Exercises to complete:
A. In the passage about families with an incarcerated loved one, what even more urgent question do families face when this has become an all too frequent issue?
B. Carry on the passage about families with an incarcerated loved one, starting right after its final sentence.

Quoted passage:
"""

For those of us who struggle with an incarcerated loved one or someone whose choices make us hope that incarceration is the worst we will be dealing with, there are shadows. It may be an empty chair at the table or worry that the challenges of one beloved one will spill over into disruption and pain for other beloved family members and for ourselves. And always there are questions: "What could we have done differently?" and "How do I help now?" and "How do I quit making it worse without meaning to?" For families where this has become an all too frequent issue the even more urgent questions is: "How do I keep this from pouring into yet another generation?"

"""

Data shown:
"""

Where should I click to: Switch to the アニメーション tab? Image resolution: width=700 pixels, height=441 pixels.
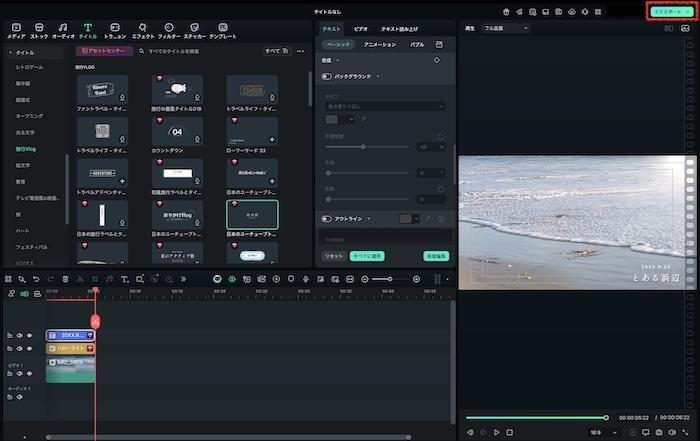click(x=379, y=45)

"""

Results for the exercise:
A. "How do I keep this from pouring into yet another generation?"

B.
So today's devotion really was a poke in the ribs. The Bible reading from 1 Chronicles 7 is full of "begats" and fathers and sons and daughters names and their offspring and the family story stating: "and they were might men of valor in their generations." Frankly I was kind of thinking "yeah, yeah, other than a list of potential baby names this is not so interesting." Then I got to verse 20 which tells of sons gone wrong and the consequences of that which included their deaths. Then verse 22 speaks of their father Ephraim who "mourned many days, and his brethren came to comfort him." He eventually had another son, but even at the rejoicing of a new life the father spoke of the "tragedy (that had) come upon his house".
The story of the criminal behavior sounded like the drone of the evening news as assaults, robberies, thefts, home invasions and violent death make victims of us all: potential is misspent, innocents pay with their hope, confidence, even their lives and it is hard to figure out whether the families of the "victim" or "perpetrator" are bleeding more profusely, aching more deeply, grieving more passionately. I'm pretty sure who is dealing with more shame, and who is more likely to get casseroles from their church friends. Both houses will have an empty chair at their table, a sense of loss of a better "might have been", questions, mourning, a new reality, the need to rebuild expectations for their tomorrows.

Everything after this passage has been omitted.